# 03 - Prueba rápida de evaluación (Parte 3)
Baselines + métricas + evaluación con modelo dummy.


In [1]:

import sys, pathlib
import torch
import numpy as np

# Asegurar path del repo
ROOT = pathlib.Path.cwd()
if (ROOT / 'config_dataset.py').exists():
    sys.path.append(str(ROOT))
elif (ROOT.parent / 'config_dataset.py').exists():
    ROOT = ROOT.parent
    sys.path.append(str(ROOT))

from config_dataset import NUM_ITEMS
from src.evaluation.metrics import hit_rate_at_k, ndcg_at_k, mrr
from src.evaluation.evaluate import evaluate_model
from src.models.baselines import PopularityRecommender
from src.data.load_data import load_training_data
from src.data.preprocessing import create_dt_dataset

print(f"NUM_ITEMS: {NUM_ITEMS}")


NUM_ITEMS: 472



## Métricas con logits dummy


In [2]:

# logits/predicciones dummy
torch.manual_seed(0)
preds = torch.randn(2, 5)
targets = torch.tensor([1, 3])
print('HR@3:', hit_rate_at_k(preds, targets, k=3))
print('NDCG@3:', ndcg_at_k(preds, targets, k=3))
print('MRR:', mrr(preds, targets))


HR@3: 0.5
NDCG@3: 0.25
MRR: 0.2916666865348816



## Baseline de Popularidad


In [3]:

# Crear trayectorias de ejemplo
df_small = load_training_data().head(5)
trajectories = create_dt_dataset(df_small)

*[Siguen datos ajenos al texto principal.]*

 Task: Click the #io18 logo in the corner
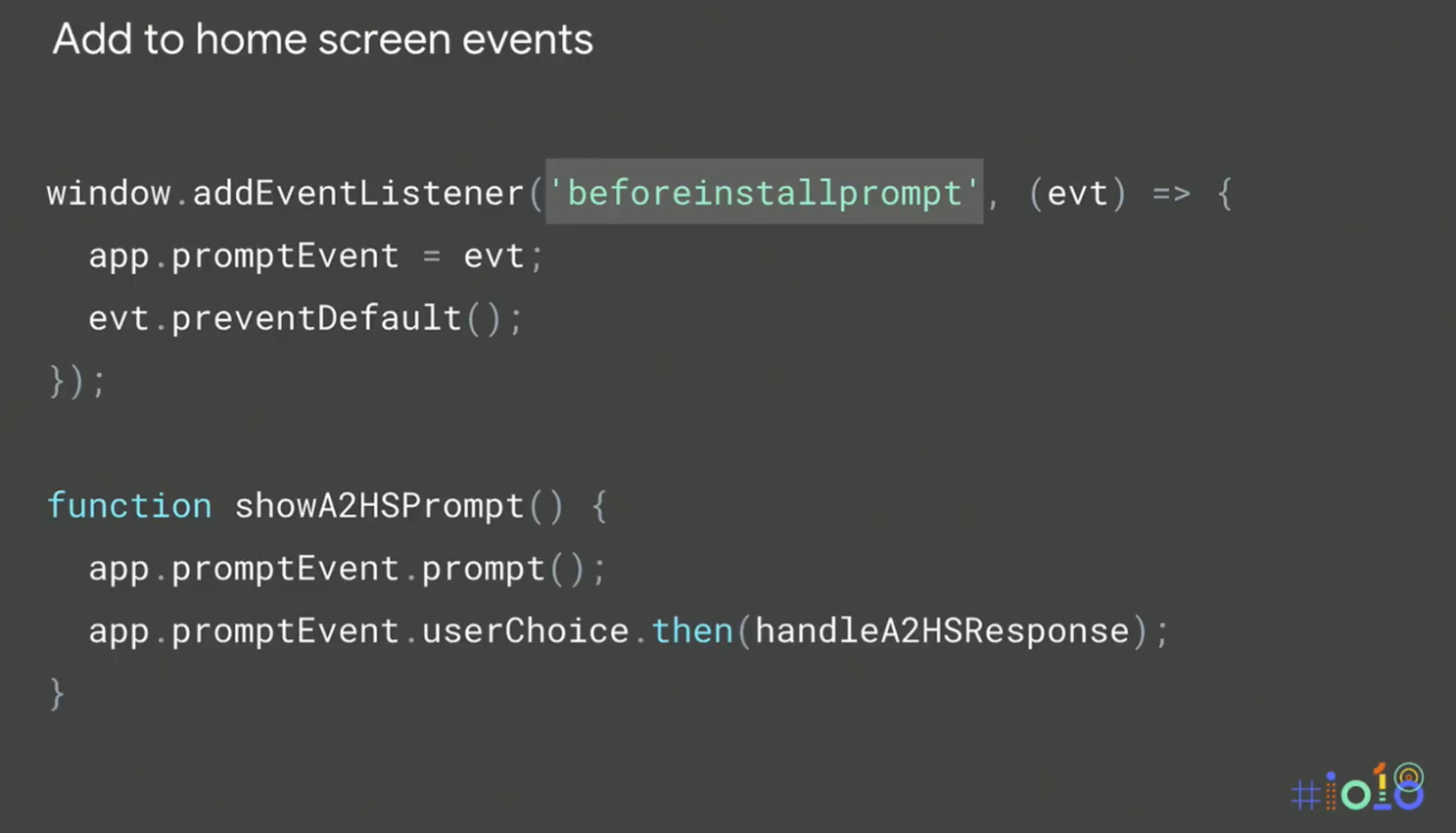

pop_rec = PopularityRecommender(num_items=NUM_ITEMS)
pop_rec.fit(trajectories)
history = trajectories[0]['items'][:5]
print('Historial ejemplo:', history)
print('Recs top-5:', pop_rec.recommend(history, k=5))


Historial ejemplo: [417 302 125 279 235]
Recs top-5: [0, 390, 117, 189, 371]



## Evaluación con modelo dummy


In [4]:

# Modelo dummy que produce logits aleatorios
class DummyModel(torch.nn.Module):
    def __init__(self, num_items=NUM_ITEMS, context_length=3):
        super().__init__()
        self.num_items = num_items
        self.context_length = context_length
    def forward(self, states, actions, rtg, timesteps, groups):
        B, L = states.shape
        return torch.randn(B, L, self.num_items)

model = DummyModel()

# Usuario de test de ejemplo
items = list(range(NUM_ITEMS)) if NUM_ITEMS < 30 else list(range(30))
ratings = [1] * len(items)
test_user = {'group': 0, 'items': items, 'ratings': ratings}

metrics = evaluate_model(model, [test_user], device=torch.device('cpu'), k_list=(3, 5))
print(metrics)


{'HR@3': 0.0, 'HR@5': 0.0, 'NDCG@3': 0.0, 'NDCG@5': 0.0, 'MRR': 0.01727793138060305}